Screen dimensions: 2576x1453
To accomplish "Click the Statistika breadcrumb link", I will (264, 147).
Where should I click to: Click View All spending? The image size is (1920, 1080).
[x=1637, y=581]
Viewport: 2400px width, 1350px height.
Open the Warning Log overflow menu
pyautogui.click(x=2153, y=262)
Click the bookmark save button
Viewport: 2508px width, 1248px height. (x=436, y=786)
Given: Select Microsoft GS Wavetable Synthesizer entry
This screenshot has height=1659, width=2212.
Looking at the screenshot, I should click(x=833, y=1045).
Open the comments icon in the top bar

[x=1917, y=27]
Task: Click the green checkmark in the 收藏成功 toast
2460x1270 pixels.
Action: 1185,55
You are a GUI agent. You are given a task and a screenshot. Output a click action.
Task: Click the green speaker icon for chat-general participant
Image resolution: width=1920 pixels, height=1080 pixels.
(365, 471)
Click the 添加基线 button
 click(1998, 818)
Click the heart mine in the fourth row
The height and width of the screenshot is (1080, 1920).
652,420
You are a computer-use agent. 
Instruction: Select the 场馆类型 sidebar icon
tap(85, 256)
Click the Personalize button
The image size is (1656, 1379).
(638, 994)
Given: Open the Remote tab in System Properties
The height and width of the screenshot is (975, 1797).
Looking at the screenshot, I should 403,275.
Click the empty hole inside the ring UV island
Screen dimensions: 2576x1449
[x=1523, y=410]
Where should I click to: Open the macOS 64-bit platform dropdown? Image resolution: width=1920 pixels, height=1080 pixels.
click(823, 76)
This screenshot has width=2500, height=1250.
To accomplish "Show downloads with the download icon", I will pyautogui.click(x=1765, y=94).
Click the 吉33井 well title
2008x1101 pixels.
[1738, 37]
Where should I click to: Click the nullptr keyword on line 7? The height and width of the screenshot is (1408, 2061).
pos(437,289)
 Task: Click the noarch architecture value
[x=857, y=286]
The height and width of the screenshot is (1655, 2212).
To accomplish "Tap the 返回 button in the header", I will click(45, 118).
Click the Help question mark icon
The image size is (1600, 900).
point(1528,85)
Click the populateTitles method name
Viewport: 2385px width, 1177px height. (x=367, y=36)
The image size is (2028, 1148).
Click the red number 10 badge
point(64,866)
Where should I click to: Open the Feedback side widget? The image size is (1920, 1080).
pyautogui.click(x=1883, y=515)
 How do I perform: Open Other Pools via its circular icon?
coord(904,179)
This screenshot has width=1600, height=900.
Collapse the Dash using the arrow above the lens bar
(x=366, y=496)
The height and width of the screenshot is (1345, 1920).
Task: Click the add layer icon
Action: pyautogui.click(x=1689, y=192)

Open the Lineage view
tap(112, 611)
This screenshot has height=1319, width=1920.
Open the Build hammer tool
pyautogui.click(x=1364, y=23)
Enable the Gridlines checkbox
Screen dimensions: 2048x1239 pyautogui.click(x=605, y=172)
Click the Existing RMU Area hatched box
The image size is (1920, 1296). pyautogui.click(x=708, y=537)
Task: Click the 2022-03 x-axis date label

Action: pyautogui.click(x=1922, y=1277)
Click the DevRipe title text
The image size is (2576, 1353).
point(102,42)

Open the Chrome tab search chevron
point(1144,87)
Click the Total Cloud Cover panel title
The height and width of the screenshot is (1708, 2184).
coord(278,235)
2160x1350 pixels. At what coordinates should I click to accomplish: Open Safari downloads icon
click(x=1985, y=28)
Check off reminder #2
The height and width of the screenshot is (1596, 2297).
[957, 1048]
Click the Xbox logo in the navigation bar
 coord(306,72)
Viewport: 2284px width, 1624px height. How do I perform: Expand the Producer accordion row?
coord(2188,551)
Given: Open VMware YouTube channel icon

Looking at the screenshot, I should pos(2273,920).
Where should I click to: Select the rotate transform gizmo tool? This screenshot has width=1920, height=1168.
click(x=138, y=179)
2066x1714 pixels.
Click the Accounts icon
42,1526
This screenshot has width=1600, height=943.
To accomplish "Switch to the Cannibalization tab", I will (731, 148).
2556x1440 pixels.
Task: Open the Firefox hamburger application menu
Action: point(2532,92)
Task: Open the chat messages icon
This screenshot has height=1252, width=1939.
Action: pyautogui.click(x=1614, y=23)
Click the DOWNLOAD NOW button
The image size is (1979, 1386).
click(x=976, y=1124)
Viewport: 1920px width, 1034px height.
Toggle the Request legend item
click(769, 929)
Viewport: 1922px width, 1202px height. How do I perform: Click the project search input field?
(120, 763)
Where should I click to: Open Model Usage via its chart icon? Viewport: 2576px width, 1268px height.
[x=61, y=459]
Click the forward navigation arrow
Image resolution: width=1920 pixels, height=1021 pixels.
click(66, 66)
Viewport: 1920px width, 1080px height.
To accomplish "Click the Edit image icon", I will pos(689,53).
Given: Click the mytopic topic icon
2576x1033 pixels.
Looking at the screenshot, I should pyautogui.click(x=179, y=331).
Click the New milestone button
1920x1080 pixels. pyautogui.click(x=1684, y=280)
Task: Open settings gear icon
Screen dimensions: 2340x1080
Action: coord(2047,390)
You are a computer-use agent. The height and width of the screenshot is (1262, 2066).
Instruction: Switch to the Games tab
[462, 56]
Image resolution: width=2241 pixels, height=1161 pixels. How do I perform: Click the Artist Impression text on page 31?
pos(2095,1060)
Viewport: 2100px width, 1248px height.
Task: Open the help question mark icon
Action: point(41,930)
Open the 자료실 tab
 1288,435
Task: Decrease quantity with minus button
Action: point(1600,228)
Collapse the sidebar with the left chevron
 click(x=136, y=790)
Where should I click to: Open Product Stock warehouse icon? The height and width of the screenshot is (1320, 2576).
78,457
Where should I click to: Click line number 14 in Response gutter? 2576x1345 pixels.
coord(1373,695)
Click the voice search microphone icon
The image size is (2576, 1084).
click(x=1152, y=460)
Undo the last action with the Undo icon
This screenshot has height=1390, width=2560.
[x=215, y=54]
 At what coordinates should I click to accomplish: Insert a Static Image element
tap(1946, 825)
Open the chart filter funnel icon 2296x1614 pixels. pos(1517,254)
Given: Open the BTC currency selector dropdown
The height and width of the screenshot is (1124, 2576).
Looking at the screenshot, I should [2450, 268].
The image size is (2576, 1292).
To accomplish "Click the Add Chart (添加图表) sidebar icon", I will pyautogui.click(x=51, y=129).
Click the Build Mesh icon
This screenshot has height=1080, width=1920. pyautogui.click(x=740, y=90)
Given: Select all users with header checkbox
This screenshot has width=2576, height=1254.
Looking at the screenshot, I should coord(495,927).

Assignment ▸ How many of the lines above contain "chat"? Give the number by itself.

Output ▸ 2